Let us visualize the spread of the median total times in a scatter plot:
pl.scatter(range(len(durations)), [np.median(ed) for ed in durations])
pl.xlabel('editor')
pl.ylabel('median total time to publication / days')
pl.show()
It is surprising to see that for some editors the median total time to publication is greater than 300 days.
Are these editors that handled one, yet tough, submission?
print [len(ed) for ed in durations if np.median(ed) >= 300]
print 'number of editors with median >= 300 and one submission', len([ed for ed in durations if np.median(ed) >= 300 and len(ed)==1])
print 'number of editors with median >= 300 and more than one submission', len([ed for ed in durations if np.median(ed) >= 300 and len(ed)>1])

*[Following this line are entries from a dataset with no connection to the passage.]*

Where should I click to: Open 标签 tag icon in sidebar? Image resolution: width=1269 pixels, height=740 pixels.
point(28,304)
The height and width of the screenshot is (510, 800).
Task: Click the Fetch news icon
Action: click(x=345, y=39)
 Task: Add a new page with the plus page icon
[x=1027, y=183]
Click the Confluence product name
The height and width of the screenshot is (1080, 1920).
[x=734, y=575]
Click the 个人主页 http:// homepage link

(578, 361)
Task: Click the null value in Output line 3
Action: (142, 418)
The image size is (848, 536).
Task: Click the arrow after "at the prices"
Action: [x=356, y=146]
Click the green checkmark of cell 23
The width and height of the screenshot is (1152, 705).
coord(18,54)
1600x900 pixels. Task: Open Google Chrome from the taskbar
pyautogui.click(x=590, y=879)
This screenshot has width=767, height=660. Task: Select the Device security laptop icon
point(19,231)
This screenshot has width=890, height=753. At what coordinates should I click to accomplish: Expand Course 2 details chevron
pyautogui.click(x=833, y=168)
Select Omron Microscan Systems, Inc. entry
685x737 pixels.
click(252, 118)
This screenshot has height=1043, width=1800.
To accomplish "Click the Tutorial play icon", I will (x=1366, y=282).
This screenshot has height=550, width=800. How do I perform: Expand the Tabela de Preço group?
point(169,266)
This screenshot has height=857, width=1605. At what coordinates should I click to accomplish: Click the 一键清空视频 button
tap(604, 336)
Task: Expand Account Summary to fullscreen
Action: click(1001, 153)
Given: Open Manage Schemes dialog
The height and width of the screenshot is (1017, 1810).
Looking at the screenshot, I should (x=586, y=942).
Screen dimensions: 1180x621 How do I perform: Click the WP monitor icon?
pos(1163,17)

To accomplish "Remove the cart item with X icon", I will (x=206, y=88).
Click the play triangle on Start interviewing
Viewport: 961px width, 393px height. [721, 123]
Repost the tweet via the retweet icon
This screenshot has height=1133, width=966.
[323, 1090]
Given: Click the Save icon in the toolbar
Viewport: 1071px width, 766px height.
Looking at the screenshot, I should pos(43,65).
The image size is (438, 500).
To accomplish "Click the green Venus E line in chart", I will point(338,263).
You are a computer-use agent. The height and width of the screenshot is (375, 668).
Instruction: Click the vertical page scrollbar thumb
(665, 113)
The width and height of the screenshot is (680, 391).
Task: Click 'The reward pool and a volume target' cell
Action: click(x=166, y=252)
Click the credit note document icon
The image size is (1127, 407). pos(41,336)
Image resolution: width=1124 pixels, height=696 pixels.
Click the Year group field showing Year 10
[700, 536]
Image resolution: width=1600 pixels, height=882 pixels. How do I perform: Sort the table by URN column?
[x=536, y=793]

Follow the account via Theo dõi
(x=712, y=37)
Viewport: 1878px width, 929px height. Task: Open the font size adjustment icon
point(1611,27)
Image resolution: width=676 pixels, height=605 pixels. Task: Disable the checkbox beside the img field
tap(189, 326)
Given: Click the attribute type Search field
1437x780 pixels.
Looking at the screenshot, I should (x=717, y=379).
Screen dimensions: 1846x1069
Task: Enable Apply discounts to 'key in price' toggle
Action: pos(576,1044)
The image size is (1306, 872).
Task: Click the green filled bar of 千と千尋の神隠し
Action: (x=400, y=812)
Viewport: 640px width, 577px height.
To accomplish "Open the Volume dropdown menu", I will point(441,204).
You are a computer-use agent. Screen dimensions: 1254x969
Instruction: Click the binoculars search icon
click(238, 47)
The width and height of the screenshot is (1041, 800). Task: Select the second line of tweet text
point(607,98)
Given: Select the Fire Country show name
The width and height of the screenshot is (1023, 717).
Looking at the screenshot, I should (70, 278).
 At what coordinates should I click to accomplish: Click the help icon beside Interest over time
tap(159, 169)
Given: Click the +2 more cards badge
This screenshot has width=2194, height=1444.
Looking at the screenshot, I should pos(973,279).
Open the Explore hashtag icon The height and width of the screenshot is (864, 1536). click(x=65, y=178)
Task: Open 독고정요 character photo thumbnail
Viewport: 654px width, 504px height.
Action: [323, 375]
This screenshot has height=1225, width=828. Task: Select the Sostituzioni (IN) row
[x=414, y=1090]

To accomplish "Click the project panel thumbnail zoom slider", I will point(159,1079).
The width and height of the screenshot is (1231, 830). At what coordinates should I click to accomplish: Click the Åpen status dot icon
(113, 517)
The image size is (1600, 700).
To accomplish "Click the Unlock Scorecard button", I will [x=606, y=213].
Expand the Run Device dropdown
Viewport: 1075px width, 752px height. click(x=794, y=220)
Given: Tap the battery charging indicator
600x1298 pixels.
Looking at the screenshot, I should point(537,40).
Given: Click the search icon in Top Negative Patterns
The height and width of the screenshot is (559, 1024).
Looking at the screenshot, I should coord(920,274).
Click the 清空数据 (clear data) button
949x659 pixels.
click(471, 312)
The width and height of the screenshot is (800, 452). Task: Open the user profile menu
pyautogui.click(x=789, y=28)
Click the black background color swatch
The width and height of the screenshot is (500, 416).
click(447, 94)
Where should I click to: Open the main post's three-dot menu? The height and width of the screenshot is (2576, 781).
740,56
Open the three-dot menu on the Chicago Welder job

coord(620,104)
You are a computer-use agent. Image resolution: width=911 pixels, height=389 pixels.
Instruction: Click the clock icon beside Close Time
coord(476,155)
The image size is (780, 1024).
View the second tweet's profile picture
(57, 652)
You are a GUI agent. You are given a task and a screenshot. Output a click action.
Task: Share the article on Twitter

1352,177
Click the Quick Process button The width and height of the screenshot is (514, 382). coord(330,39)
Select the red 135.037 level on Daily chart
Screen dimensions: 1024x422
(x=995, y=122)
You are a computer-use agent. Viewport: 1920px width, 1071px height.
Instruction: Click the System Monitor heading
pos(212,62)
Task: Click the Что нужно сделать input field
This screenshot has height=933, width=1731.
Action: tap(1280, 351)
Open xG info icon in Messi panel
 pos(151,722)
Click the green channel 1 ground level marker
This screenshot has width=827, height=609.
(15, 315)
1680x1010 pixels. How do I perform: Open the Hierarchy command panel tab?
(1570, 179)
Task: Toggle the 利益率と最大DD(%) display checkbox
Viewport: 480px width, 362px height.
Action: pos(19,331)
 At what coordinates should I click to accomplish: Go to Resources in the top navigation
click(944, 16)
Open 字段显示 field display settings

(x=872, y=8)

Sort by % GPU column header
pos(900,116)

[1, 2, 1, 1, 5, 3, 1, 1, 1, 1, 1, 1, 3, 1, 1, 1, 2, 4, 1, 1, 1, 3, 5, 1, 1, 1, 1, 4, 1, 3, 1, 3, 2, 2, 1, 1, 1, 1, 1, 2, 1, 1, 4, 1, 3, 2, 5, 1, 3, 1, 8, 1, 3] number of editors with median >= 300 and one submission 32 number of editors with median >= 300 and more than one submission 21
As the above shows, 32 editors whose handled submissions had a median total time to publication above 300 days have only handled one single submission -- however 21 editors had handled more than one submission.
One editor has even handled eight submissions, all of which had consistently long total times to publication:
print [ed for ed in durations if np.median(ed) >= 300 and len(ed) == 8]
[[325, 265, 580, 272, 427, 158, 369, 309]]
If we classify editors by how many manuscripts they have handled from submission to publication, then the above figures seem to indicate that outliers (long median total times) occur across multiple classes.
Let us see if general patterns in total time to publication repeat themselves across difference classes.
To this end we put all observed total times to publication into classes of experience -- we classify our dataset by how many submissions have been handled by the corresponding editors.
classes = {}
for ed in durations:
a_class = len(ed)
if a_class in classes.keys():
classes[a_class].append(ed)
else:
classes[a_class] = [ed]
print 'least number of submissions handled to publication', min(classes.keys())
print 'greatest number of submissions handled to publication', max(classes.keys())
least number of submissions handled to publication 1 greatest number of submissions handled to publication 441
print len(classes[441])
1
Our dataset seems to include one editor that has handled 441 manuscripts from submission to publication.
Is it possible that these are in fact multiple editors with the same name? A quick check of our data confirms that this particular editor and other editors that have handled a large number of manuscripts appear to be unique names.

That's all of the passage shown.